━━━ Passage

This is my symphony

What I read & what I lived …

The Little Way of Ruthie Leming (NetGalley)
Rob Dreher
release date: April 9, 2013

“When a community loses its memory, its members no longer know one another,” writes the agrarian essayist Wendell Berry. “How can they know one another if they have forgotten or have never learned one another’s stories? If they do not know one another’s stories, how can they know whether or not to trust one another? People who do not trust one another do not help one another, a moreover they fear one another. And this is our predicament now.”

Writer Rod Dreher has turned my head a couple of times: once when commentator David Brooks called him “one of the country’s most interesting bloggers” (link) and again with what I think is his allusion to St. Therese, the little flower, in the memoir’s title. Because I’ve had a sort of a crush on David Brooks for years (my husband knows that Friday’s Newshour when Brooks shares a spot with Mark Shields is a sacred time). And as an adult convert to Catholicism, I seriously considered Therese as my confirmation name because of her devotion to doing ordinary things with extraordinary love.

Dreher recounts his life growing up in St. Francisville Louisiana and the restlessness and discontent that small town life brought him. As many young people do, he rather clumsily made his way out into the wider world, shaking the dust from his feet and  hurting (although never intentionally) the ones who loved him most. As a successful journalist, Dreher came to write for The National Review, The Wall Street Journal, and The New York Post, among others; he lived the life he loved in New York, Washington D.C., Dallas. Or so he thought.

It was the illness of his younger sister, Ruthie Lemming that brought him back to St. Francisville. Ruthie adored Rod as little sisters typically do, despite that fact that for all of Dreher’s turning inward, she was bent on reaching outward and touching lives, and just as he spurned small town life, Ruthie embraced it. And embrace it she did–because whether she was baking, fishing, star-gazing, or dancing, Ruthie lived life as few people do. She was head over heels for her high school sweetheart, her children were the apple of her eye, and friends were for life. Co-workers adored her and her church family was just that: family. Ruthie gave her heart to the children she taught with passion and there was no problem that couldn’t be fixed with love.

All this made reading of her illness (a particularly virulent lung cancer) even more devastating. For this Little Flower suffered much–physically, of course, but even more in the knowledge that her illness and death caused those she loved so much pain. Typical Ruthie, Dreher would say. But Dreher is wise enough to know that no saint, even Ruthie, is without those frailties that worry us all. There was friction with her teenaged daughter Hannah and an unspoken rift between Ruthie and Dreher for years. It’s that honesty that made Ruthie’s story so compelling.

The story of Ruthie’s life and death is especially powerful in the way it gives the reader (this one anyway) pause to examine his or her own life. That was certainly true for her brother, who mindfully returned with his family to the home town he once left. The question I kept coming back to was whether or not my life impacts others as Ruthie’s did. Sadly, many of us might not want to know the answer. I also became drawn to Dreher’s idea of community, something so lacking in contemporary American culture today. My hope for other readers is that Ruthie’s life, and Dreher’s, can serve as a road map of sorts, leading us to find that “place where you know, and are known … [where] we’re leaning on each other.”

━━━━━━

Task 1:
What illness does the review say Ruthie had?
Task 2:
Quote the review between "All this made" and "story so compelling.", inclusive.
Task 3:
According to the review, why did the reviewer seriously consider Therese as a confirmation name?
Rely only on the review to respond.

━━━ Supplied information

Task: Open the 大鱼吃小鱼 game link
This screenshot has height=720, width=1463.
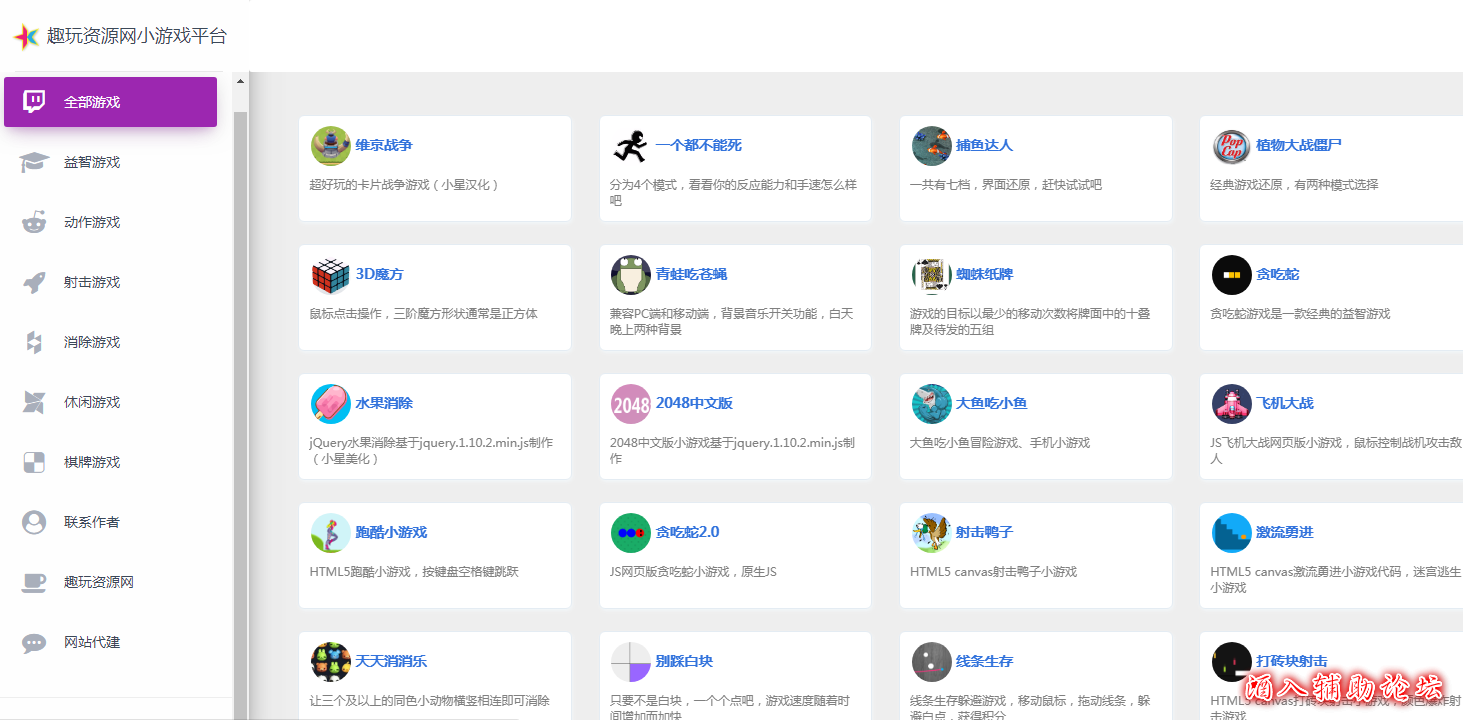Action: pyautogui.click(x=991, y=403)
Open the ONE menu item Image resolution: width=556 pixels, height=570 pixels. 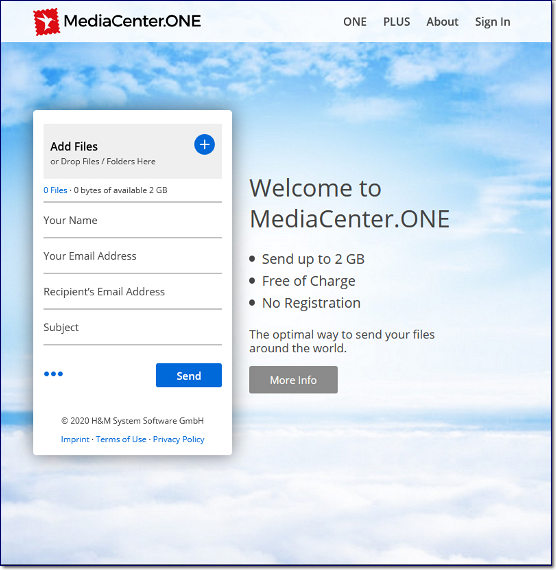point(355,22)
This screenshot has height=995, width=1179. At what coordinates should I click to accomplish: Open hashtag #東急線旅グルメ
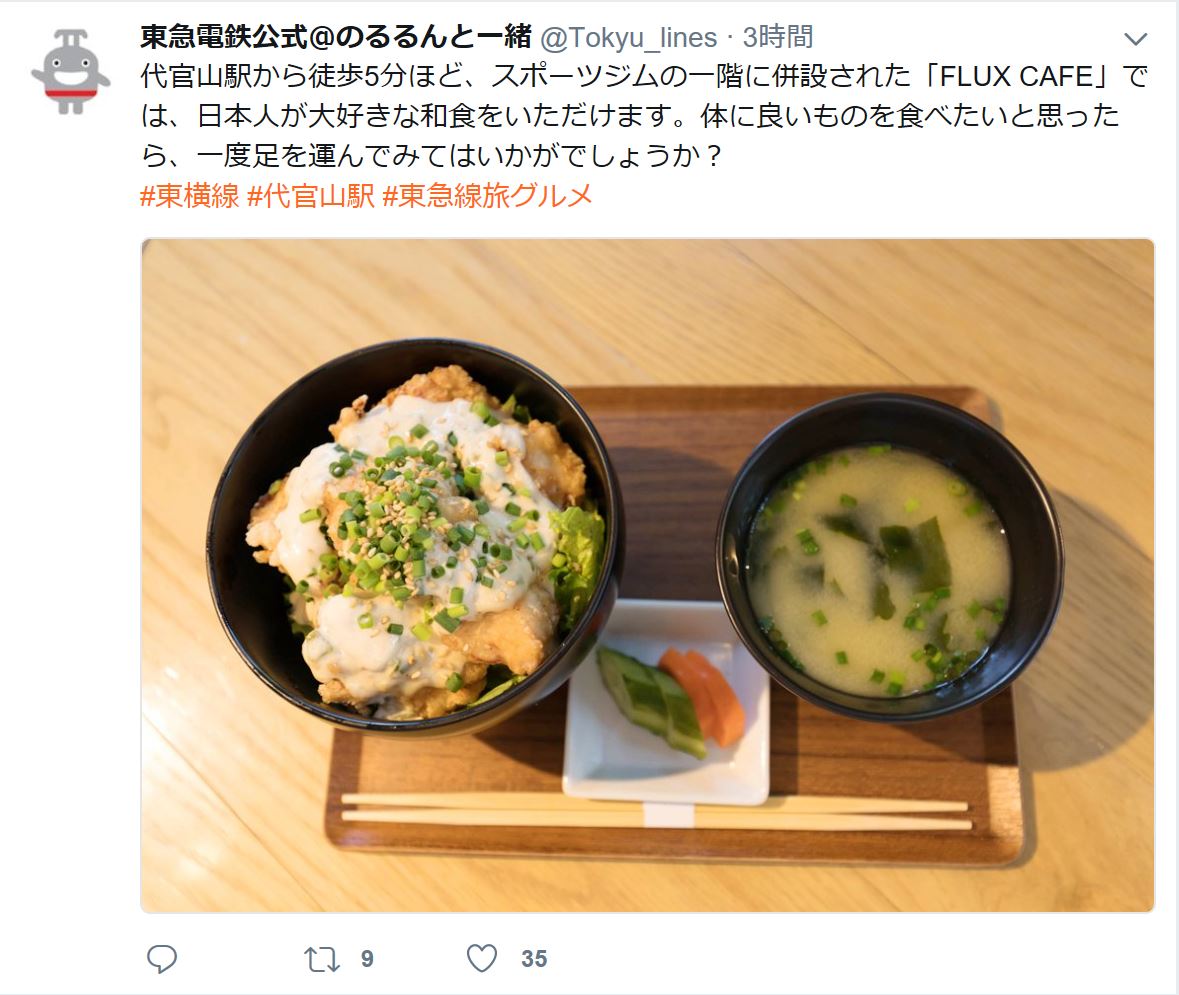[x=487, y=196]
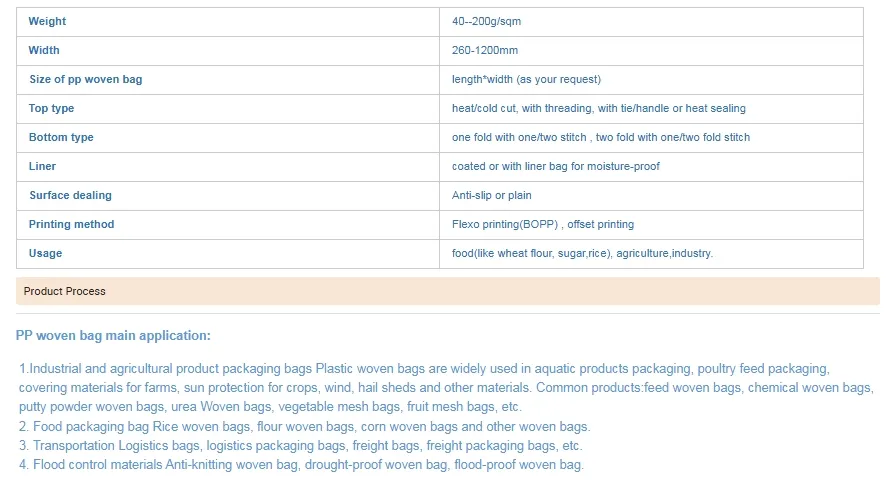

━━━━━━

Expected output 1:
A particularly virulent lung cancer.

Expected output 2:
All this made reading of her illness (a particularly virulent lung cancer) even more devastating. For this Little Flower suffered much–physically, of course, but even more in the knowledge that her illness and death caused those she loved so much pain. Typical Ruthie, Dreher would say. But Dreher is wise enough to know that no saint, even Ruthie, is without those frailties that worry us all. There was friction with her teenaged daughter Hannah and an unspoken rift between Ruthie and Dreher for years. It’s that honesty that made Ruthie’s story so compelling.

Expected output 3:
The reviewer considered the name because of St. Therese's devotion to doing ordinary things with extraordinary love.